Carlos Nuzman has resigned as President of the Brazilian Olympic Committee (COB) and the Rio 2016 Organising Committee in order to concentrate on defending himself against corruption charges following his arrest last week.
He has also vowed to "defend his honour" and prove his innocence to exercise a right to defence which, he claims, has so far been "violated".
The 75-year-old, a lawyer by profession, was arrested on Thursday (October 5) for alleged involvement in a vote-buying scandal connected to Rio's successful bid for the Olympic and Paralympic Games eight years ago.
Rio 2016 general director Leonardo Gryner was also arrested.
They are both being indicted for "corruption, money laundering and criminal organisation".
"In order to fully exercise my right of defence, which has hitherto been violated, I have withdrawn as of this date from the positions of President of the COB and of the natural member of the General Assembly of the Brazilian Olympic Committee," Nuzman wrote in a letter to all COB members.
"I am also leaving the post of President of the Organising Committee of the Rio 2016 Olympic Games.
"My departure will last for as long as it takes for my complete, unquestionable exoneration of any responsibility for the practice of acts that, unduly and unjustly, are imputed to me.
"Only then, I understand, can I dedicate myself to the sacred right of defence, bringing the necessary tranquility to the correct administration of the Brazilian Olympic sport and, logically, not interfering in the improvement and development of its athletes."
Nuzman is suspected by Brazilian prosecutors of being the main link between Arthur Cesar de Menezes Soares Filho, a businessman nicknamed "King Arthur", and Senegal's former International Association of Athletics Federations President Lamine Diack.
Diack was a voting member of the International Olympic Committee (IOC) at the time Rio was awarded the Olympic and Paralympic Games at the IOC Session in Copenhagen eight years ago.

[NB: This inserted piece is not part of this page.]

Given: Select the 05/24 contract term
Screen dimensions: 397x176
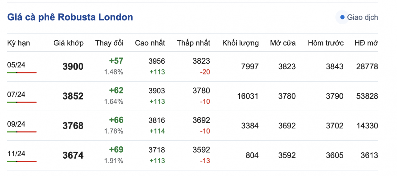Looking at the screenshot, I should [x=16, y=65].
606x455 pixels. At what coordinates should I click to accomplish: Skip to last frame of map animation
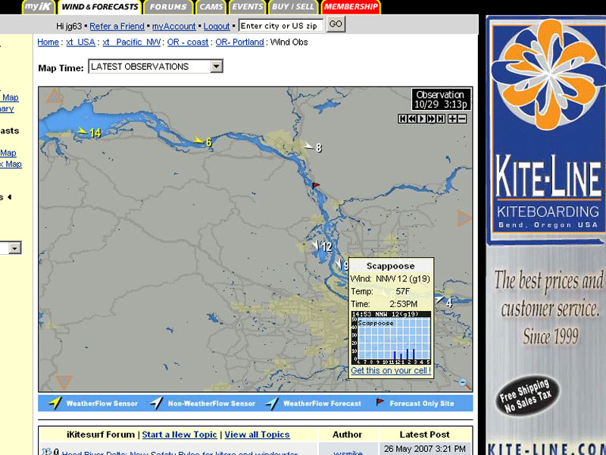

De Menezes allegedly provided at least $1.5 million (£1.2 million/€1.4 million) through a company set-up by Diack's son, Papa Massata, to help solicit the votes of African IOC members in return for supporting Rio 2016.
Brazilian Federal investigators believe that Nuzman - an IOC member until he passed the age limit in 2012 - filed income tax returns in the last month for items including R$480,000 (£118,000/$155,000/€129,000) found at his residence in five different currencies and for 16 one-kilogram gold bars deposited in Switzerland.
This, they concluded, was done to "give the appearance of transparency and lawfulness to assets that were hidden".
He has already been suspended as an IOC honorary member and was "withdrawn" as a member of the Tokyo 2020 Coordination Commission.
He therefore currently serves no sporting roles.
The COB and Rio 2016 have also been suspended by the IOC, although a Brazilian team will be allowed to compete under their own flag at the Pyeongchang 2018 Winter Olympics.
"I cannot let the Brazilian Olympic sport, its leaders and, especially, the athletes, be hit, in any way, by the events and investigations that involve me unjustly," Nuzman, who was awarded an Olympic Order by IOC President Thomas Bach after Rio 2016, added in his letter.
"I will defend my honour and prove my innocence, before the constituted authorities, especially before the judiciary.
"I will defend my honour and prove my innocence to sportsmen and women around the world.
"I will defend my honour and prove my innocence before those who accuse me and others who omit me.
"I will defend my honour and prove my innocence to the leaders of the Olympic sport world, including the members of the IOC."